It is easy to copy digital material. Before the dawn of the digital age, copies produced by analog equipment, such as photocopiers and audio tape dubbing machines, were of considerably poorer quality than the originals. Copies of digital materials, however, are indistinguishable from the originals, and that factor has encouraged an alarming increase in software, music, and movie piracy.

The battle against piracy took shape as a concept called digital rights management (DRM), vigorously supported by Microsoft and backed by a host of industry leaders.

Today, digital rights management encompasses a variety of technologies implemented by copyright holders, such as record companies and software publishers, which restrict the usage of digital material. DRM systems address piracy by using a variety of technologies for manipulating data, media, devices, and transactions.

Software copy protection techniques include reading data written to places on a disk or CD-ROM that the drive cannot normally access, using hardware that must be plugged into the computer when the software is run, requiring a serial number during the installation process, and using Internet product activation that checks the validity of an installation. Most software copy protection schemes have proved to be costly for publishers or inconvenient for consumers.

Many consumers are not aware that they pay a surcharge for every blank audio tape or CD they purchase. Collected revenues from this surcharge go to music publishers to compensate recording artists for the fact that many people duplicate works without authorization.

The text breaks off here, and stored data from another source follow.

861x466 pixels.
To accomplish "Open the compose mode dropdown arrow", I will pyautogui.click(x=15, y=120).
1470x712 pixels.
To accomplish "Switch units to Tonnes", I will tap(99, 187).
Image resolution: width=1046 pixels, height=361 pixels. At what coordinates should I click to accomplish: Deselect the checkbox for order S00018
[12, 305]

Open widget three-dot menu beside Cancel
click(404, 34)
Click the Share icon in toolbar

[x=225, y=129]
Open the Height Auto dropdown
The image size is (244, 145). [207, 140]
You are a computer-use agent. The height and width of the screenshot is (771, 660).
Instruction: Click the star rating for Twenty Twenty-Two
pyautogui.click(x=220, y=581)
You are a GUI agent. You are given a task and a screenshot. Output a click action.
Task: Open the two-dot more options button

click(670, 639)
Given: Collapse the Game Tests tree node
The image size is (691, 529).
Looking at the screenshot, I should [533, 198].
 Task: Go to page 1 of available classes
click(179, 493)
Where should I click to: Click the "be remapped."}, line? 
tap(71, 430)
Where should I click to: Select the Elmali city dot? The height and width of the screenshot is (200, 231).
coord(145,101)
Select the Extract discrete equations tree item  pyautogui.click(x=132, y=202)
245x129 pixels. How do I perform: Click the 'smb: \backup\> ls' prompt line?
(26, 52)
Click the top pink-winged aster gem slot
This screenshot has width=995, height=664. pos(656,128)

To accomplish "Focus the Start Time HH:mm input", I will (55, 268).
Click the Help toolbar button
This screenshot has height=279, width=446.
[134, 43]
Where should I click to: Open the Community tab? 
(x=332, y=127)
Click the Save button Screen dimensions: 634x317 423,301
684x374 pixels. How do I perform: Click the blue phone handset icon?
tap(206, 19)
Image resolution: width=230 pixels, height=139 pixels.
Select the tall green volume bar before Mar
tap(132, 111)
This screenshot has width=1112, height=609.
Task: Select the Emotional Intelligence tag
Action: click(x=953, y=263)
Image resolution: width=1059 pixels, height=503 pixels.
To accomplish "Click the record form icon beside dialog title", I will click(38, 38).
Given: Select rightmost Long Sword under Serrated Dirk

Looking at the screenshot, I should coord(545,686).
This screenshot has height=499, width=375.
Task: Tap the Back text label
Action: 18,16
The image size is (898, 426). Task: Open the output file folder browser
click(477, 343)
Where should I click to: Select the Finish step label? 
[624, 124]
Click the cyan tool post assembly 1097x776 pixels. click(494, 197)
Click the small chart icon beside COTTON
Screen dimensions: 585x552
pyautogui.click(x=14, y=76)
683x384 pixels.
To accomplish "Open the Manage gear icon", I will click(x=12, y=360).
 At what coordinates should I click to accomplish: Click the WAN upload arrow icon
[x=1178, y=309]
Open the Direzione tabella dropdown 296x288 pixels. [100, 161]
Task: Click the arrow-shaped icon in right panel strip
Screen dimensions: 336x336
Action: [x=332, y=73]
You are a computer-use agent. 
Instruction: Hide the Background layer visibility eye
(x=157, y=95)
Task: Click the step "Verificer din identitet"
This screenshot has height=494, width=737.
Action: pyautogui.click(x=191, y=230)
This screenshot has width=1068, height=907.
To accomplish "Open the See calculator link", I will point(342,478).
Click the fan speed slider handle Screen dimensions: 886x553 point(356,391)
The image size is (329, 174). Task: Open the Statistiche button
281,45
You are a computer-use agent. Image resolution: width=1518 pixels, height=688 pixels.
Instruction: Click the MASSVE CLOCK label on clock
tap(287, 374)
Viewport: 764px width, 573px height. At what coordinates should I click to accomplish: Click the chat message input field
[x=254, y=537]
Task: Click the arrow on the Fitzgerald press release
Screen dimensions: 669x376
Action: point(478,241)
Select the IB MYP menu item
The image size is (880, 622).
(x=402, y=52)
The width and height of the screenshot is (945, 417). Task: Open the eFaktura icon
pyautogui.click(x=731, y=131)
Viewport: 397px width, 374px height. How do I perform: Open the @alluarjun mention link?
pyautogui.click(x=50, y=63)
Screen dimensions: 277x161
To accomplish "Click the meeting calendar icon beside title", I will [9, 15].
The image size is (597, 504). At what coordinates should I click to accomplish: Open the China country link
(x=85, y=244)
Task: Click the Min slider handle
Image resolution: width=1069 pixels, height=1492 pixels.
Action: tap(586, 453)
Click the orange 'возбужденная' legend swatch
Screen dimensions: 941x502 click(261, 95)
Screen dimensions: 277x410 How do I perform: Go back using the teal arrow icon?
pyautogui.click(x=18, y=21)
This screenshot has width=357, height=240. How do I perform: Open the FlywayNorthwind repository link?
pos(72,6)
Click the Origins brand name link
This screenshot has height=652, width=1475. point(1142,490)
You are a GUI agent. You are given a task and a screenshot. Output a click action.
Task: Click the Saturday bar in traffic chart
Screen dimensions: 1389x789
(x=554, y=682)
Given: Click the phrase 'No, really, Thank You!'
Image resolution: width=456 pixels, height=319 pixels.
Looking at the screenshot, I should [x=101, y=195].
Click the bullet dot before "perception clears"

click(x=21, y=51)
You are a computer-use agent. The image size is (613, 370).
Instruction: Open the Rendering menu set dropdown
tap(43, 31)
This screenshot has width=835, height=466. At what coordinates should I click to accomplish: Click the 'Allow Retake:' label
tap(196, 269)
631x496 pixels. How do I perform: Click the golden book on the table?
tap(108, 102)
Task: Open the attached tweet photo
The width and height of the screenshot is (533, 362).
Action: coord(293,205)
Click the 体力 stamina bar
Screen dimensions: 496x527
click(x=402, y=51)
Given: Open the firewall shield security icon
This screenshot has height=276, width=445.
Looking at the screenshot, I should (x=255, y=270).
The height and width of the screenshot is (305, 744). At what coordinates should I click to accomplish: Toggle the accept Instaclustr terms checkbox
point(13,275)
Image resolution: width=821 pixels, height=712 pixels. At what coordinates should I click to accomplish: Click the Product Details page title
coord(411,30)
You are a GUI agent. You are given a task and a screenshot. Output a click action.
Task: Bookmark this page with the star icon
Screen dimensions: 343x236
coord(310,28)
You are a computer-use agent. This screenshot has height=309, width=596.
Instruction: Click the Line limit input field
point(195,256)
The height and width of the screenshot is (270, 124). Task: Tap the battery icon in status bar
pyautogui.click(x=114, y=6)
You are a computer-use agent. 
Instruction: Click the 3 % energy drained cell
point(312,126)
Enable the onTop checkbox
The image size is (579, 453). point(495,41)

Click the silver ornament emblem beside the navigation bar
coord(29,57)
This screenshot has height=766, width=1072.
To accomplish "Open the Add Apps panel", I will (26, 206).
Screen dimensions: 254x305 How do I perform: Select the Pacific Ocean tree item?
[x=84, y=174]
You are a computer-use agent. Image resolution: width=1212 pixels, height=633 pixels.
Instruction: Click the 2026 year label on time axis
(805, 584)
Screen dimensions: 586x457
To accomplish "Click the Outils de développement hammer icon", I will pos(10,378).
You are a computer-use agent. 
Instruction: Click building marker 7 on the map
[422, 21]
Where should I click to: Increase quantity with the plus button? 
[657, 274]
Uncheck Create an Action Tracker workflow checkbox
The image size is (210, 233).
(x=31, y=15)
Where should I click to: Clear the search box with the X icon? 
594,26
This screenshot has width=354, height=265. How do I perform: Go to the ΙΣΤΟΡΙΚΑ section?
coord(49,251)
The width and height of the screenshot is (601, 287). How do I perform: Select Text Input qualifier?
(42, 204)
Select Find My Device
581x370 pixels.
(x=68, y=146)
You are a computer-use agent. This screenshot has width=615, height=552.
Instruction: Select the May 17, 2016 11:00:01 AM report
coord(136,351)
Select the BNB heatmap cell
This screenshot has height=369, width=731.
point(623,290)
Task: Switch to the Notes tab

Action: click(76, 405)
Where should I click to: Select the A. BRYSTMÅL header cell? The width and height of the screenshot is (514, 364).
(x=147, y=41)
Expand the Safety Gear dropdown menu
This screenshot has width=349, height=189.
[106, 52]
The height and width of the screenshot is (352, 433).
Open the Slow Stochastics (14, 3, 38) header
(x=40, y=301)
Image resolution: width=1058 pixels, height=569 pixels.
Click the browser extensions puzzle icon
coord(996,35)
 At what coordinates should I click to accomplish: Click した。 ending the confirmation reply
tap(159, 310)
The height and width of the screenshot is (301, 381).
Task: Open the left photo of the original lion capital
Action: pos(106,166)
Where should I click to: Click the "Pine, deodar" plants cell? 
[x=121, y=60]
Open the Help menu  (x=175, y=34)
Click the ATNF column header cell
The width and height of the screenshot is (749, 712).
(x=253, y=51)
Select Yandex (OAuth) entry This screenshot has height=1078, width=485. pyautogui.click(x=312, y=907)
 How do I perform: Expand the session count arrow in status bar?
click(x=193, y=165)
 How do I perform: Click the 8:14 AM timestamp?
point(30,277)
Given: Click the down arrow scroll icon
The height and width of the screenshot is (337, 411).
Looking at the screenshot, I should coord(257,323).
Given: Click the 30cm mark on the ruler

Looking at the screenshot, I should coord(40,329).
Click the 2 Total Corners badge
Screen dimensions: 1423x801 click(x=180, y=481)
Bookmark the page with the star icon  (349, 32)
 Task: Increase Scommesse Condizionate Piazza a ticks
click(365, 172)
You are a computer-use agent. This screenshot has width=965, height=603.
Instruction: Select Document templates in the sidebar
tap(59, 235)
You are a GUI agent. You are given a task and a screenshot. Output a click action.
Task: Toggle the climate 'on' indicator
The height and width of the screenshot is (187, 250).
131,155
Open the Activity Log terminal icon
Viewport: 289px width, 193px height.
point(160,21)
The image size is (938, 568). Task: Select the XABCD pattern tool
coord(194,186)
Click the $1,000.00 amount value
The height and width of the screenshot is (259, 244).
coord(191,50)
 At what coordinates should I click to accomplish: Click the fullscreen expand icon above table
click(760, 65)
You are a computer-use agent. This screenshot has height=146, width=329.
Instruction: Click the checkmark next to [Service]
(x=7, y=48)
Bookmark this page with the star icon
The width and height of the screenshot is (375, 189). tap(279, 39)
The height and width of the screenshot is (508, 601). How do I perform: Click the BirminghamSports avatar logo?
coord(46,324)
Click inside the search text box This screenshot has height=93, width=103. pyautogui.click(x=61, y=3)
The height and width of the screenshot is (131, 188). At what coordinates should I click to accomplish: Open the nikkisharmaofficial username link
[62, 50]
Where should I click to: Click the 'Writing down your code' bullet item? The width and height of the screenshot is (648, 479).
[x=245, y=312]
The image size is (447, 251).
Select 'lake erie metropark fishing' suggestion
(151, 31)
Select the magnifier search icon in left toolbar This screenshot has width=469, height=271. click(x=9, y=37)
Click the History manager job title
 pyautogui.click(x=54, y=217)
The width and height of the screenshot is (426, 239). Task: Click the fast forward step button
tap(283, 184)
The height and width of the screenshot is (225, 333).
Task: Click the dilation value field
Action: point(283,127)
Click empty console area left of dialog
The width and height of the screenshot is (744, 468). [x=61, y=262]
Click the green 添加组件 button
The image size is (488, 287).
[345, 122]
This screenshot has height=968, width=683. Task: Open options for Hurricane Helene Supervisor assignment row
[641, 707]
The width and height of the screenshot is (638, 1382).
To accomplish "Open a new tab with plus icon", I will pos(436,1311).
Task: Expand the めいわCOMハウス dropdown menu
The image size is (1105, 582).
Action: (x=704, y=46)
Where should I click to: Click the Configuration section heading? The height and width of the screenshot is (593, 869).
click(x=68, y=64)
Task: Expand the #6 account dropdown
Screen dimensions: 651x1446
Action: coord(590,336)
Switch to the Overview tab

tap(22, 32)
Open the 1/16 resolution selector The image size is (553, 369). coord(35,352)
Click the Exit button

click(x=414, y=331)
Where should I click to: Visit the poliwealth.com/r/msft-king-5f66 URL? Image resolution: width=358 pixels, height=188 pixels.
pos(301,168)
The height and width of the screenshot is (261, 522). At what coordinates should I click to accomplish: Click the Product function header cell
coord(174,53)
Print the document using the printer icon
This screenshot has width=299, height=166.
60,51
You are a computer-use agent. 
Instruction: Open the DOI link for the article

Most of today’s music download sites encrypt music files and embed codes that limit the number of times they can be copied and the devices on which they can be played. Various formats used by different sites are not compatible with each other and require different players. Music from several different download sites cannot be compiled into a single playlist. It is becoming more common for music CDs to use play-protection technology designed to make the CD unusable in devices, such as computer CD-R drives, that can also be conveniently used for duplicating CDs. Consumers who purchase these protected CDs find that they cannot be copied to a computer hard disk, then ripped to produce an MP3 file for a portable audio player.

Commercial movie DVDs use CSS (Content-Scrambling System) encryption to make DVDs playable only on authorized DVD players equipped with decryption key circuitry. Movies purchased in the United States and Canada cannot be played on devices manufactured for the European or Asian markets.

Despite DRM technologies and the inconveniences imposed on consumers, digital piracy remains rampant. According to an article about digital rights management posted on Wikipedia, “To date, all DRM systems have failed to meet the challenge of protecting the rights of the rights holder while also allowing the use of the rights of the purchaser. None have succeeded in preventing criminal copyright infringement by organized, unlicensed, commercial pirates.”

Current DRM technologies do not seem able to distinguish between pirates and legitimate consumers. As a result, DRM technologies essentially pose restrictions on consumers that go beyond the intended limitations of copyright law.

The current status of DRM seems to conflict with the original intent of copyright law to allow consumers to manipulate and copy works for their own use. Can technology eventually offer a solution that prevents piracy, but allows individuals to exercise their rights to fair use of copyrighted materials?